Este blogue é um ponto de encontro com a escrita, com os pensamentos, com os sussurros do coração, com a vida. Uma constante necessidade de dar e partilhar as pequenas e as grandes coisas. Este blogue é a reunião de amigos desconhecidos que se reconhecem nas palavras e nos gestos, aqueles por vezes tão comuns que deixamos de reparar, até alguém nos voltar a falar deles, como se fosse a primeira vez.

12 de janeiro de 2019

Um Oceano entre Nós - V - Final

(Escolham uma das músicas em cima à direita no Blogue para acompanhar a leitura. Espero que gostem.
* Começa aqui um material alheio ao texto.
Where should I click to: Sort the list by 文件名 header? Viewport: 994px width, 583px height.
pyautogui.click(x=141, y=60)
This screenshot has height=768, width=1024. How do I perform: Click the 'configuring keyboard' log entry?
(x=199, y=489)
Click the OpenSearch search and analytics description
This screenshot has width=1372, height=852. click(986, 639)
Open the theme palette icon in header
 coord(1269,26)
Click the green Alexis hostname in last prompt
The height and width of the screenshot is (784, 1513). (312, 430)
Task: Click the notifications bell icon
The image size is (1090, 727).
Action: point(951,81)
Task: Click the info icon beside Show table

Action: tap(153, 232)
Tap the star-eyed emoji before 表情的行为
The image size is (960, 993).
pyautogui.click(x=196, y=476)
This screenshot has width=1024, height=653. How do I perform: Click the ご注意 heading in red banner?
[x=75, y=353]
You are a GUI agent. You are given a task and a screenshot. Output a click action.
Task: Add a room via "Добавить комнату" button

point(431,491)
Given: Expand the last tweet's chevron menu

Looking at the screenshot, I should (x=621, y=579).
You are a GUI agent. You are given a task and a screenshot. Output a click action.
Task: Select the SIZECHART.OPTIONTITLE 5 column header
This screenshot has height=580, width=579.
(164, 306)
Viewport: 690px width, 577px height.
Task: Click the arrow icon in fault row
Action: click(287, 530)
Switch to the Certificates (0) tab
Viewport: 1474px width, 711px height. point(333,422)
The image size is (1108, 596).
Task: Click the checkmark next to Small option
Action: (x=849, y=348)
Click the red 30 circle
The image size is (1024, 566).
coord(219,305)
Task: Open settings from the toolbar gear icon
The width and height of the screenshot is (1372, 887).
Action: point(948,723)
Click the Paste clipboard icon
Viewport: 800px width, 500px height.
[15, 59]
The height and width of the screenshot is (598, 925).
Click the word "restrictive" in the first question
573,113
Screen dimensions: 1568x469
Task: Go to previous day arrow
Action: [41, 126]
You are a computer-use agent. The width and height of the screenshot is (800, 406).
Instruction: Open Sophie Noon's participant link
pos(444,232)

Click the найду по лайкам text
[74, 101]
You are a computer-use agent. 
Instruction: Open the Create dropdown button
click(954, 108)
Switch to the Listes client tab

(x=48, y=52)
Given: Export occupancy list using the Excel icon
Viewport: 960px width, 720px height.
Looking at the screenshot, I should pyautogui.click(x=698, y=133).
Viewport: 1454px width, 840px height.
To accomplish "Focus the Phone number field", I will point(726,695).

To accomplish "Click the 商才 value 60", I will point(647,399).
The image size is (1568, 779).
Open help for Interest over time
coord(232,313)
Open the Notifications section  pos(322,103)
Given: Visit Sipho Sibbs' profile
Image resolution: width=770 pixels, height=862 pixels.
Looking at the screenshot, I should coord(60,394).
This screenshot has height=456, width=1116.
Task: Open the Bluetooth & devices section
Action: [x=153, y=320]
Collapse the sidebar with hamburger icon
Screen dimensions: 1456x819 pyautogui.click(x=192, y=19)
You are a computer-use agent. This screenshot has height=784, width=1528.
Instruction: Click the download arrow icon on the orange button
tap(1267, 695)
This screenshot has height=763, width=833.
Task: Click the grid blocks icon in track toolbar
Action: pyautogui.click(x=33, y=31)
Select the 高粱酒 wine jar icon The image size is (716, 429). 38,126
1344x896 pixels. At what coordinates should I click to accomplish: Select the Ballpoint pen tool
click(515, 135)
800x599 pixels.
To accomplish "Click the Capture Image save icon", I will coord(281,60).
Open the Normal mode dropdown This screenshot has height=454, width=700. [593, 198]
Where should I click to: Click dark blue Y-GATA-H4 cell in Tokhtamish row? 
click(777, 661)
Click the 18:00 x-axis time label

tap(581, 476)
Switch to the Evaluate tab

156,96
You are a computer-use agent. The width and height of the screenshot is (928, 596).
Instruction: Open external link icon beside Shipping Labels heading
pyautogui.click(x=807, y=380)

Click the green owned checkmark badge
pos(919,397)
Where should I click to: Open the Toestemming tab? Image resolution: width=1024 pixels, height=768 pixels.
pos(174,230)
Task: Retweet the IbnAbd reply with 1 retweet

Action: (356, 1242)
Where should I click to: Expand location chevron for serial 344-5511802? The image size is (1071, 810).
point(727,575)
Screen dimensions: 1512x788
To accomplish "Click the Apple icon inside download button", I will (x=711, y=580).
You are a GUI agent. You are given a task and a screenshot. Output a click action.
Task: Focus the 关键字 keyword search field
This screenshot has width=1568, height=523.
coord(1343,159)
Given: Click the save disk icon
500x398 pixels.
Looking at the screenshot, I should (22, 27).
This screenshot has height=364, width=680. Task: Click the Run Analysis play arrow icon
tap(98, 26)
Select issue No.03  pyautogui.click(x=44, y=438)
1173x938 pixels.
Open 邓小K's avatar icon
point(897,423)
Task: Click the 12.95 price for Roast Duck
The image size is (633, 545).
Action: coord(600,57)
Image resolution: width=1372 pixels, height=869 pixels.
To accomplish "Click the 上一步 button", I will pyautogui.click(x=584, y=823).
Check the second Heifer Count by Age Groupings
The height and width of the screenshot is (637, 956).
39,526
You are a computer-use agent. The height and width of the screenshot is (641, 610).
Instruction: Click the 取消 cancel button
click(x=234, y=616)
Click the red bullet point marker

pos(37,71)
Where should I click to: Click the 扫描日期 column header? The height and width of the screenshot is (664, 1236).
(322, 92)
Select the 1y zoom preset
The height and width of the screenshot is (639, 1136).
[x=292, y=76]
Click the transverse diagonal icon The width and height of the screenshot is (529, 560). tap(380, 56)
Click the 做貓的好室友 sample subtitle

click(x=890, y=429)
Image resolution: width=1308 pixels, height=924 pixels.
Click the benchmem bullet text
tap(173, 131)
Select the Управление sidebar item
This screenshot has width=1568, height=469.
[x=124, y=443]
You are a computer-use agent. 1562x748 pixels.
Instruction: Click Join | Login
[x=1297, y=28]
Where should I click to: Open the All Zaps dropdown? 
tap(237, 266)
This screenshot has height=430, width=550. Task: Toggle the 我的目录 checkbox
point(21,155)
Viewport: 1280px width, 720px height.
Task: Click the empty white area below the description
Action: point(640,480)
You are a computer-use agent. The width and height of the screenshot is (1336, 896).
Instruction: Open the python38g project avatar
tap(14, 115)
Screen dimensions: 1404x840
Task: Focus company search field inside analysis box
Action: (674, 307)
Obrigada pelo carinho que me têm dado nestes meses. Não há palavras suficientes que o retribuam <3 )

* Capítulo I  *  Capítulo II  * Capítulo III * Capítulo IV




Depois daquela mensagem que me enviaste por engano, eu percebi que tinha que aceitar que o tempo acabou por te arrancar de mim e não havia nada a fazer senão esperar que, ele também, no meio de tantas voltas, desse uma contravolta. Se aconteceria ou não, não tinha como saber, mas tinha que continuar a viver, tinha que te tirar da minha cabeça, mesmo que nunca te conseguisse tirar do meu coração.

Uns dias depois, encontrámo-nos para entregar as cartas. Eu estava pronta para me ir embora mal cheguei, não queria voltar a sentir todas aquelas emoções, aquela força poderosa que me atraía para ti, mas tu pediste-me para ficar, para falarmos, não consegui dizer-te que não. Descemos até à praia e, embora não gostasses de andar na areia de sapatilhas, deste-me a mão para eu passar as pedras e descemos juntos pela praia deserta. Não estava frio nem sol, era um dia de inverno calmo e claro, mas, mesmo que caisse uma tromba de água naquele instante, não importaria, porque estavas ali comigo.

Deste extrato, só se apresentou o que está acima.